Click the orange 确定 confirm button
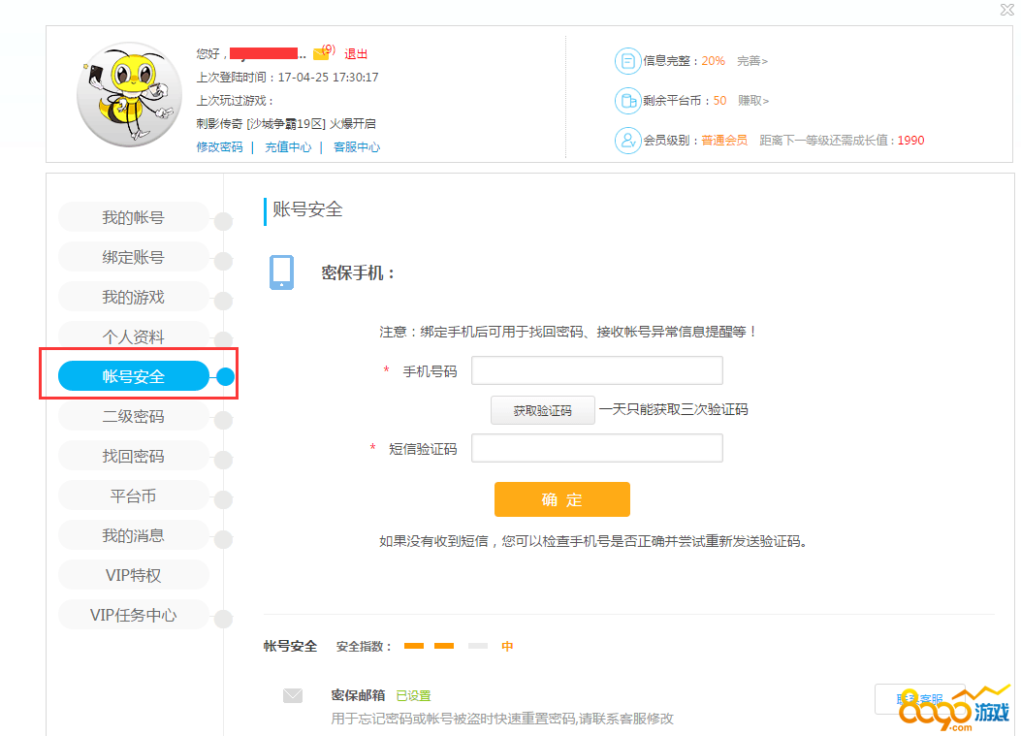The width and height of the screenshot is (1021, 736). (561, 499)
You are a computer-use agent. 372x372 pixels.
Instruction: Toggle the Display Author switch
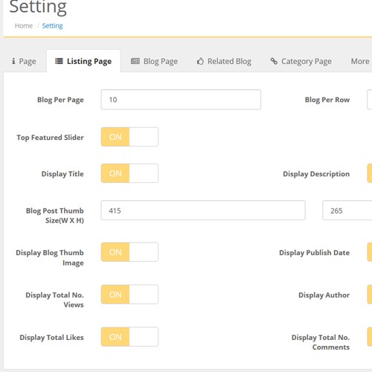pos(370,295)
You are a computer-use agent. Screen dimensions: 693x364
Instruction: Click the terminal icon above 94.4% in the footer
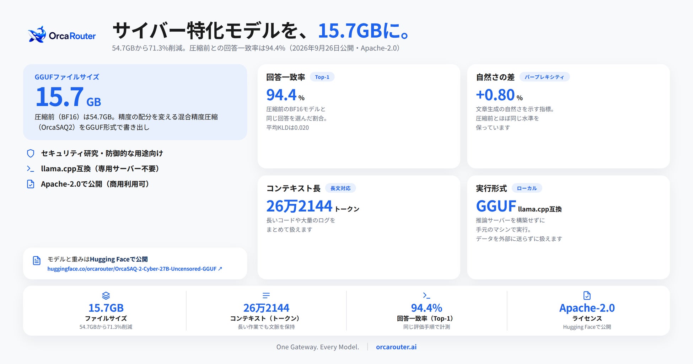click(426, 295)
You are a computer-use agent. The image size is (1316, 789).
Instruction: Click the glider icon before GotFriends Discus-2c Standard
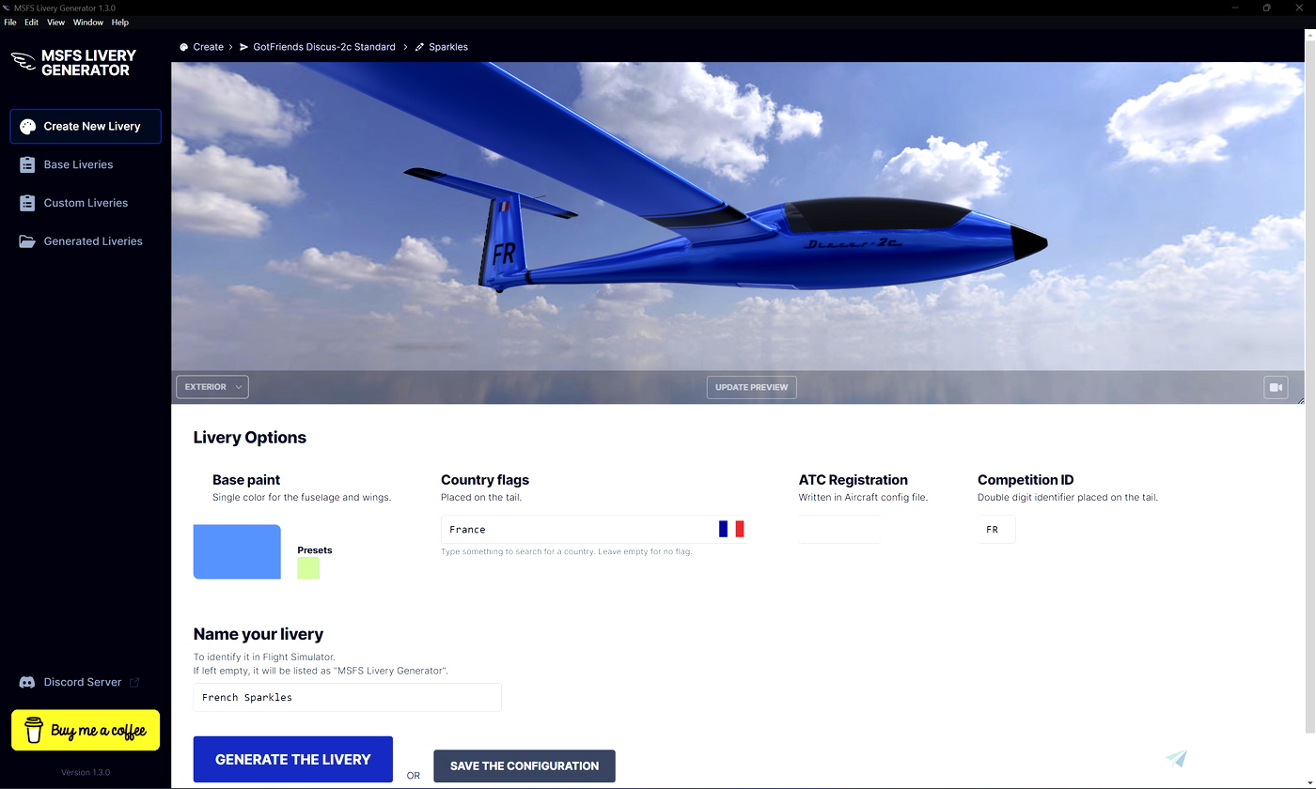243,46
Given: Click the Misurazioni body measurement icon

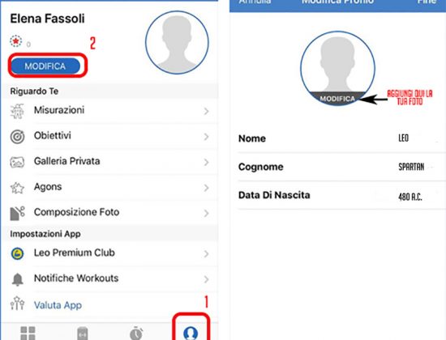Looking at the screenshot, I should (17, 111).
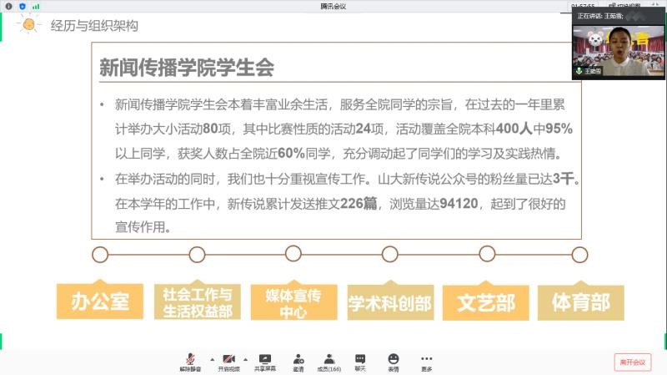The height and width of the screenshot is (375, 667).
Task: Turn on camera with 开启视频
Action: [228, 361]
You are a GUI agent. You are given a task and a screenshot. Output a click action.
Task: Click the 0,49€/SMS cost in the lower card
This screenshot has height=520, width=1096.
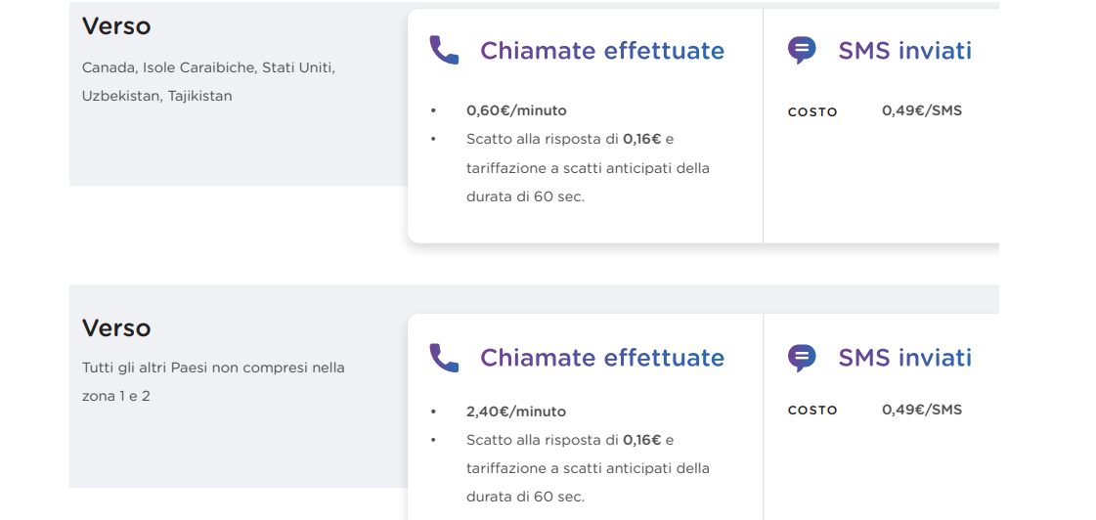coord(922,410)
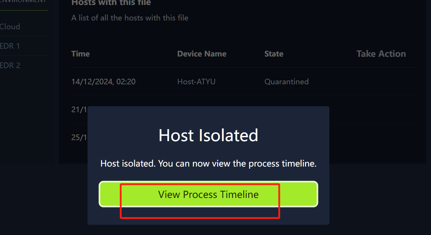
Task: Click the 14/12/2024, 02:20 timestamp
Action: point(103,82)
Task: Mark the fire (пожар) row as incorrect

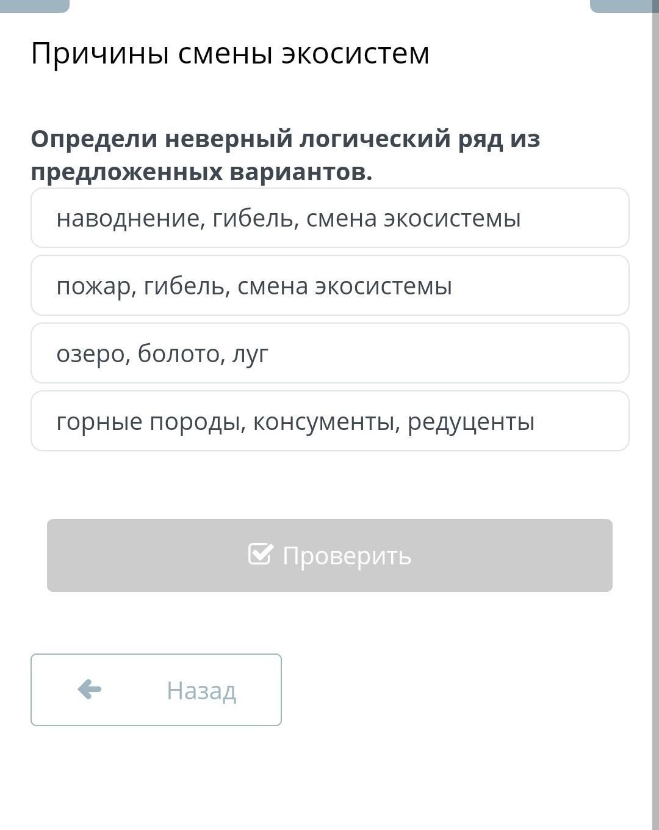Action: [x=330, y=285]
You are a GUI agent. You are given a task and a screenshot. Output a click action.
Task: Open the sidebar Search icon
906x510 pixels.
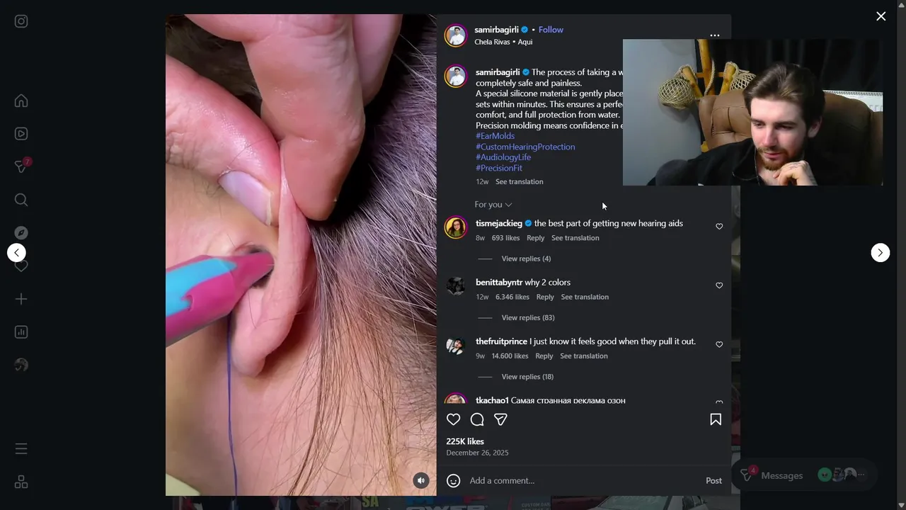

# Task to carry out
Give back the entire listing verbatim, without the pictures.

# Answer to this problem
Click the orange 确定 confirm button
The width and height of the screenshot is (1021, 736). (561, 499)
You are a computer-use agent. 372x372 pixels.
Instruction: Toggle the Display Author switch
pos(370,295)
You are a computer-use agent. Screen dimensions: 693x364
Instruction: Click the terminal icon above 94.4% in the footer
click(426, 295)
You are a computer-use agent. The image size is (1316, 789).
Instruction: Click the glider icon before GotFriends Discus-2c Standard
243,46
Given: Click the Misurazioni body measurement icon

Looking at the screenshot, I should (17, 111).
The height and width of the screenshot is (375, 667).
Task: Turn on camera with 开启视频
Action: [228, 361]
You are a GUI agent. You are given a task and a screenshot. Output a click action.
Task: Click the 0,49€/SMS cost in the lower card
This screenshot has height=520, width=1096.
coord(922,410)
Task: Click the 14/12/2024, 02:20 timestamp
Action: point(103,82)
Task: Mark the fire (пожар) row as incorrect

Action: [x=330, y=285]
You are a GUI agent. You are given a task and a screenshot. Output a click action.
Task: Open the sidebar Search icon
906x510 pixels.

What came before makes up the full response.